Mit ihr sollte die Dauer der verhütenden Wirkung untersucht werden, die bisher nur hypothetisch ist. Richter: „Die Wissenschaftler haben einfach einen Wert festgelegt, der ihnen realistisch erschien. Da die klinischen Versuche der Phase I mit unfruchtbaren Frauen durchgeführt werden, kann die notwendige Menge an Antikörpern, die auf eine zuverlässige Verhütung hinweist, nicht gemessen werden. Die klinischen Versuche der Phase II, die mit dem Anti-HCG-Kontrazeptivum an fruchtbaren Frauen in Indien durchgeführt werden, haben diesbezüglich noch keine eindeutigen Ergebnisse gezeitigt. Es steht noch dahin, ob ein wie auch immer gemessener Schwellenwert für alle Frauen und für alle Variationen immunologischer Verhütung Gültigkeit haben wird.“ Da die Wirkungsdauer nicht bekannt ist, ist auch nicht klar, ob mit einer Anti- HCG-Impfung behandelte Frauen wieder schwanger werden können. Ebensowenig ist bekannt, welche Auswirkungen zu erwarten sind, wenn eine Frau schwanger wird nachdem ihr ein immunologisches Verhütungsmittel verabreicht wurde.

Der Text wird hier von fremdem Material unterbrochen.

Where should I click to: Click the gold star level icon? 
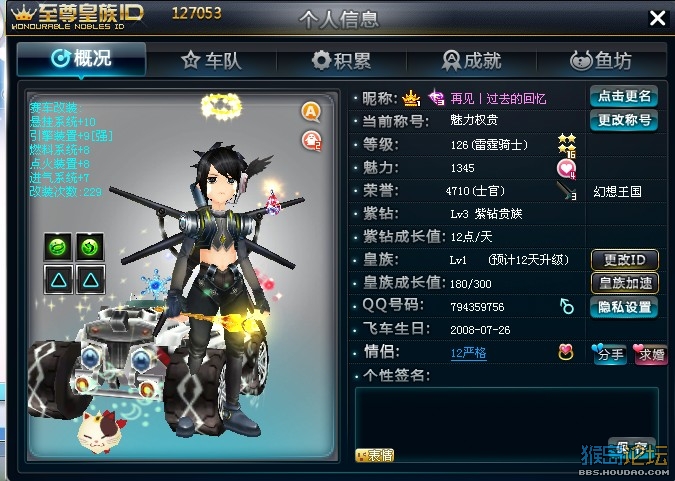coord(567,145)
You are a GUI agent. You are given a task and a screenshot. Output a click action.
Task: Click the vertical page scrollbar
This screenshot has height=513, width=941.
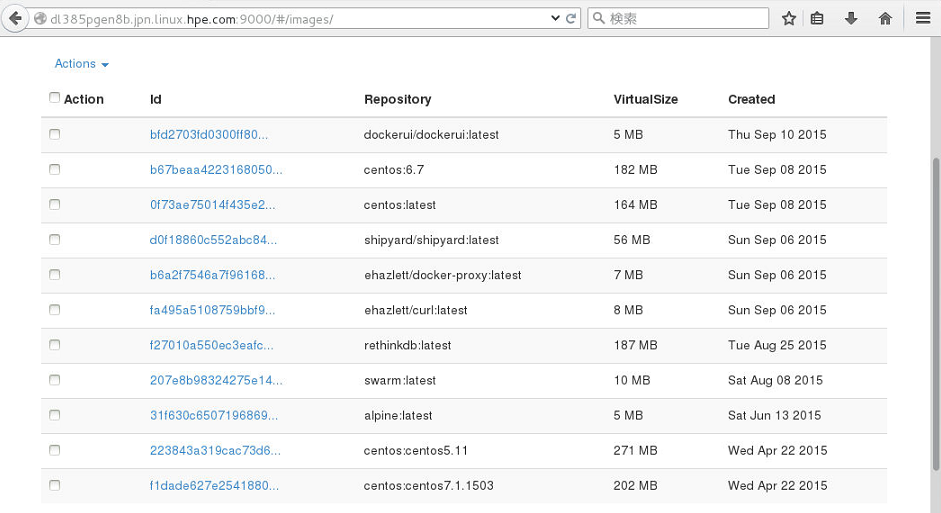click(x=936, y=314)
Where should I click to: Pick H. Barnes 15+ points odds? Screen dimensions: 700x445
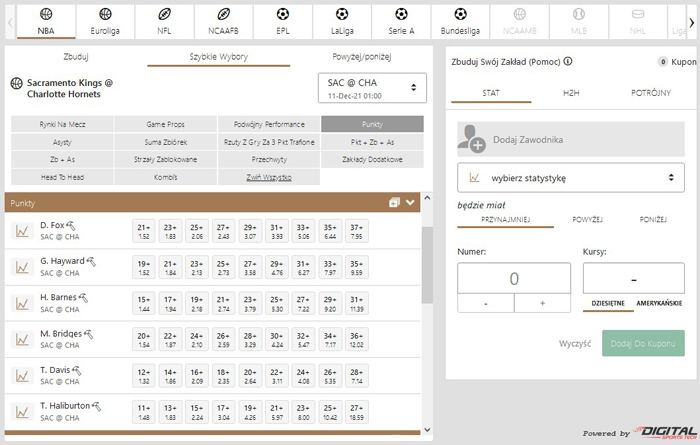pyautogui.click(x=144, y=303)
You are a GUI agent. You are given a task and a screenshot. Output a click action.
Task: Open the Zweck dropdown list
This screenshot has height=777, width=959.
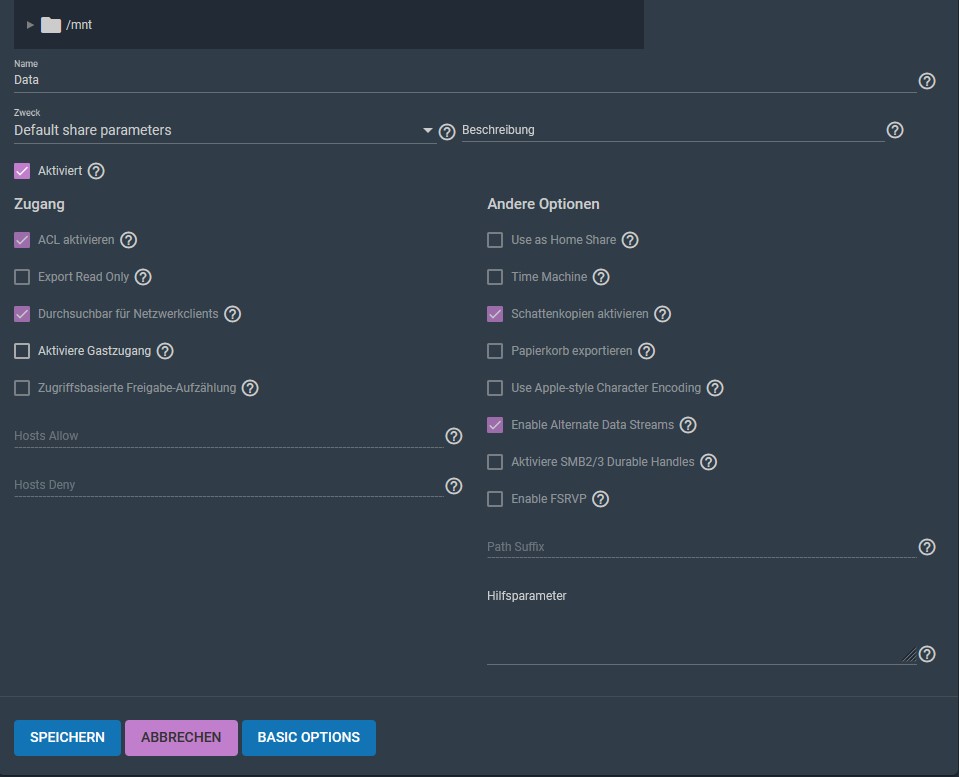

Keineswegs schützt ein solches Verhütungsmittel vor der Übertragung von Geschlechtskrankheiten. Im Gegenteil. Da die Abwehr von Krankheitserregern von einem intakten Immunsystem abhängt, ist es möglich, daß die Impfung Krankheiten begünstigt. Auch die Verwendung möglicherweise unsteriler Injektionsnadeln erhöht das Risikopotential. Zudem, so Richter, sei schon vorhersehbar, daß eine Impfung es schwieriger machen werde, Männer zur Verwendung von Kondomen zu bewegen.

Die Weltgesundheitsorganisation empfiehlt mittlerweile nicht mehr, derartige Verhütungsmittel in allgemeinen Impfprogrammen in den Ländern des Südens einzusetzen. Zu groß ist die Gefahr des Mißbrauchs. Frauen könnten ohne ihr Wissen und ohne ihr Einverständnis eine solche Spritze erhalten. Nur „Familienplanungsdienste und sorgfältig kontrollierte Gesundheitsposten“ sollten die Immunisierung verbreiten, heißt es heute. Judith Richter ist allerdings skeptisch: „Ob es tatsächlich zu Mißbrauch kommt, hängt von vielen Faktoren ab, zum Beispiel davon, ob die Menschenrechte respektiert werden oder welchen Stellenwert Frauen in der Gesellschaft einnehmen. Es ist zu befürchten, daß das gegenwärtige globale politische Klima einen zunehmenden Mißbrauch von Verhütungsmitteln begünstigt.“ Deshalb fordert sie, die weitere Entwicklung dieser Verhütungsmittel einzustellen.